Here are some ways technical communicators can “capture, maintain, and manage collective knowledge” (Technical Communication in a Social Media World) and use social media tools to further engage their content collaborators:

  • Post complete drafts to the wiki and solicit comments.
  • Use discussion boards, based on primary & secondary audiences, as a way to discuss topic threads in greater detail.
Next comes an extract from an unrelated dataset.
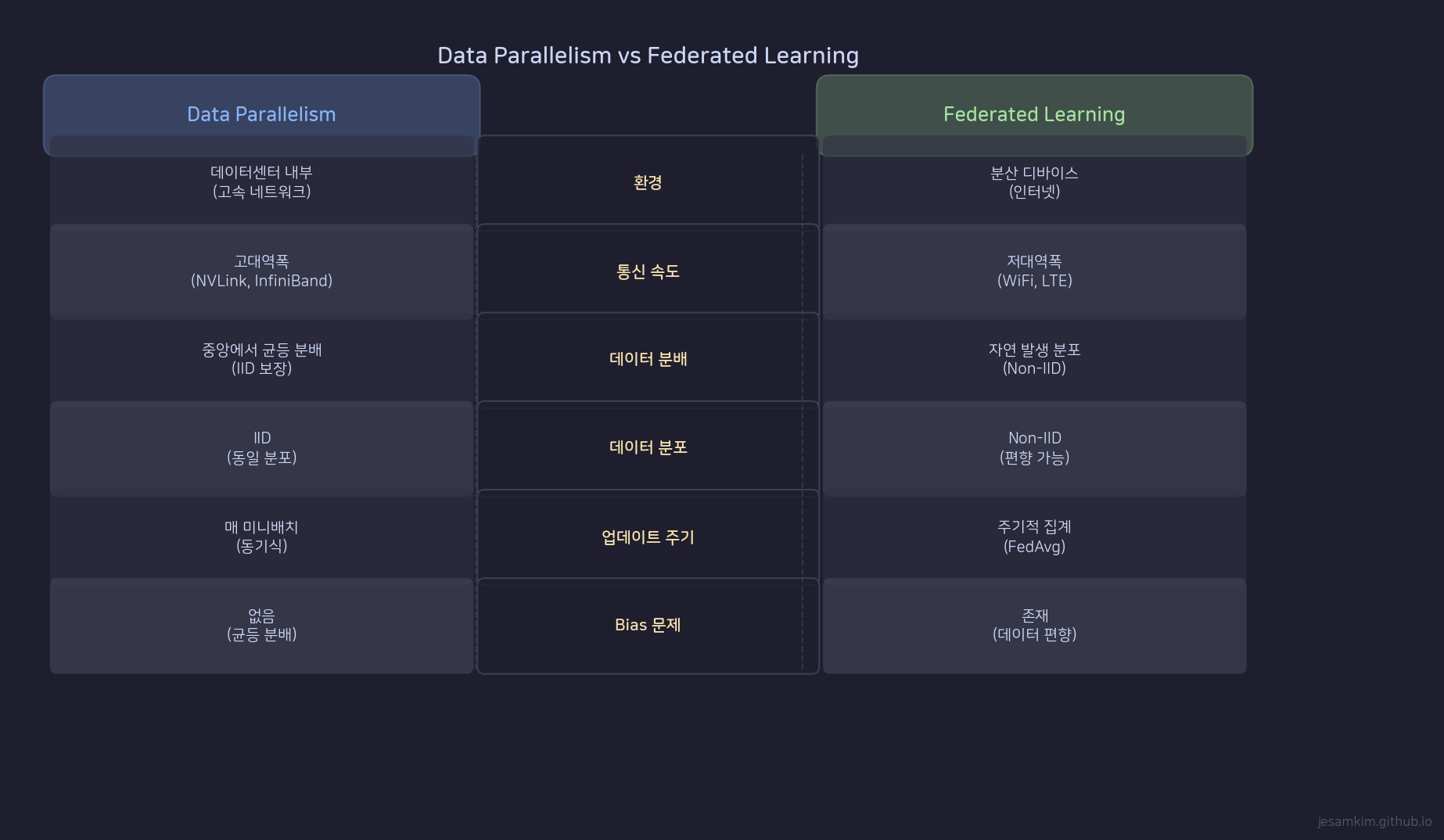This screenshot has width=1444, height=840.
Task: Select the Bias 문제 row label
Action: (x=648, y=625)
For example:  Intuit’s quickbookgroup.com forum for small business owners, using its QuickBooks product (Groundswell, p. 26).
    As Li and Bernoff suggest, provide users a place to provide tips, similar to www.ebaywiki.com. (Groundswell, p. 26).
    Collaborate with users to develop a glossary, for example: glossary.reuters.com (Groundswell, p. 26).

Execution

In the Execution stage, Brogan states “we’re talking about the actual event, or the purchase, or the delivery of information.” Porter describes this stage as “Regular Use”: “These people are those who use your software regularly and perhaps pay for the privilege.”
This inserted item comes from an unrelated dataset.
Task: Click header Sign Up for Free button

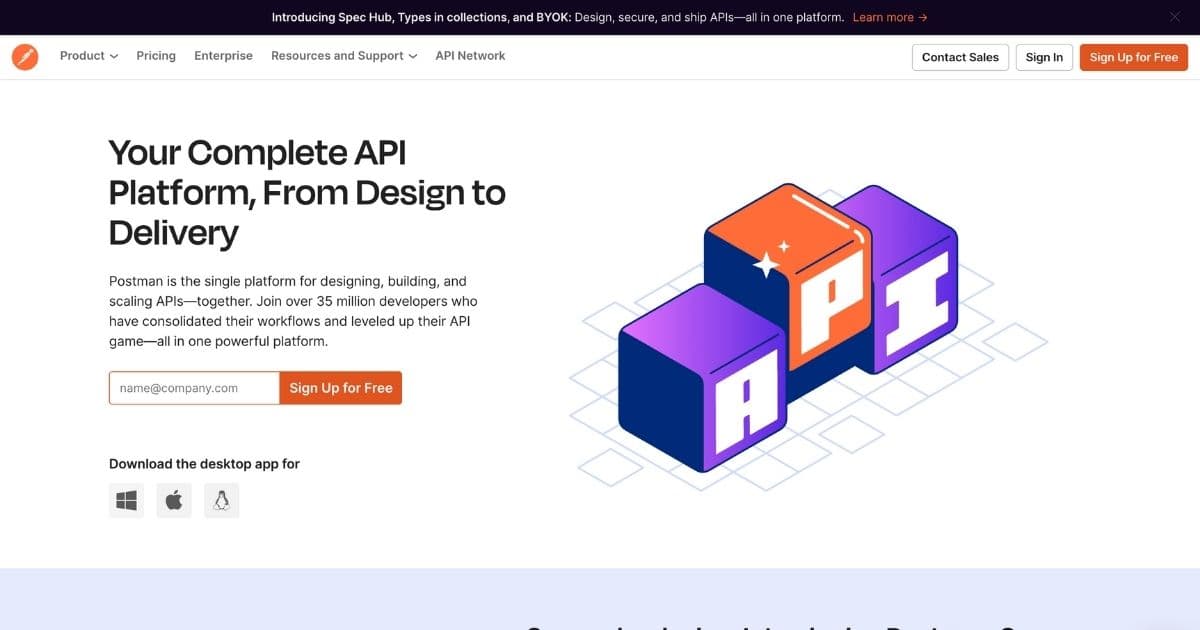Action: click(x=1134, y=57)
Here are some ways that technical communicators can use social media tools to execute their content delivery:

  • Incorporate all review comments from the community and post a completed draft to the doc wiki.
  • Transition into a more moderator-like role, facilitating as community members rewrite the content and directing members to appropriate content.
  • Organize content on the social web through tagging, enabling others to more easily locate the documentation. For example, when creating Groundswell, Li & Bernoff organized the web using delicious “to create a set of tags for each chapter, neatly organizing Web sites and articles we’d found.” [del.icio.us/the groundswell].
  • Use RSS and widgets to inform your community members of significant updates to the audience-centered content. According to Li and Bernoff, RSS and widgets “give people the ability to consume and process more social content” (Groundswell ,p. 32).

Extension

Chris Brogan describes Extension as “a way of moving from what happened to what happens next” and “the feeling that your buyer was part of something.” Porter calls this stage Passionate Use:  “These people are the ultimate goal: passionate users who spread their passion and build a community around your software.”
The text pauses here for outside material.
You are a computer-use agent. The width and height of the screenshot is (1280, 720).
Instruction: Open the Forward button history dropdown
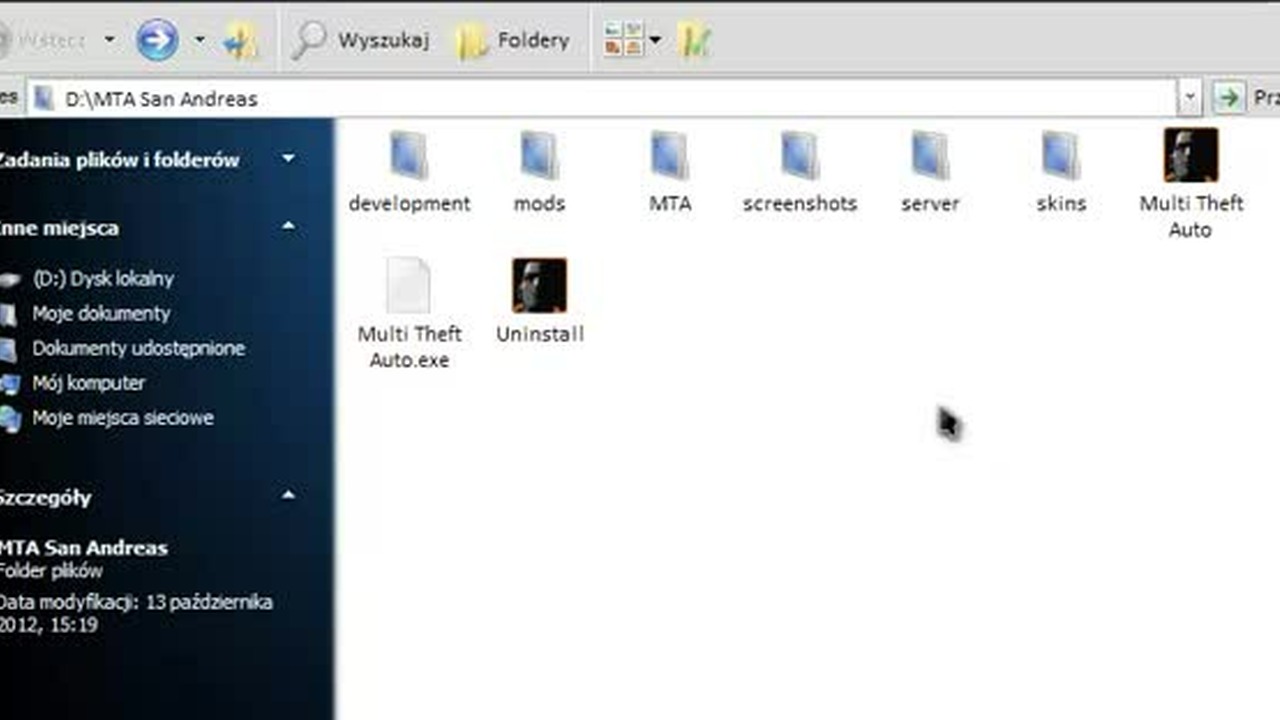199,41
Here are some ways that technical communicators can use social media tools to extend their community-building efforts and to make an impact, not just on the next iteration of the content, but on improving the product:

  • Continue to revise and fine-tune the content, acting in a more editorial role.
  • Continue to use the blog, user forums, and doc wiki, as a place to receive documentation feed-back.
  • Actively solicit customer feedback through surveys and follow-up calls.
  • Complete usability tests of the doc with members of the community, showing the live testing process through podcasts, to heighten a sense of participation and investment in the product.
  • Report back to Product Management what documentation topics are most active on the social web and consider those as likely places to review, improve, or add-on to the product’s functionality.

Summary

In summary, the life-cycle approach for designing audience-centered content for the social web could work this way for technical communicators (or any collaborative writer):

  • During the Attention and Interest stages, convince community members to locate, follow, and contribute to the user instructions.
  • During the Engagement stage,”capture, maintain, and manage collective knowledge,”  enabling the community to rewrite the content later (see Technical Communication in a Social Media World).
  • During the Extension stage, reinforce passionate usage of both the content and more importantly, the product.
  • Though I propose these examples from the perspective of a technical communicator, the same life-cycle approach applies to most other software development disciplines and is the best framework for deploying social media in the large enterprise.

What are your thoughts on the collaborative activities that I propose for technical communicators, at each stage of the usage life-cycle? If you represent a different discipline, what social media tools would you use at each stage, as relates to your different goals? Would this collaborative writing approach still apply in agile development settings, where both the product and documentation are delivered by module, in short, iterative cycles?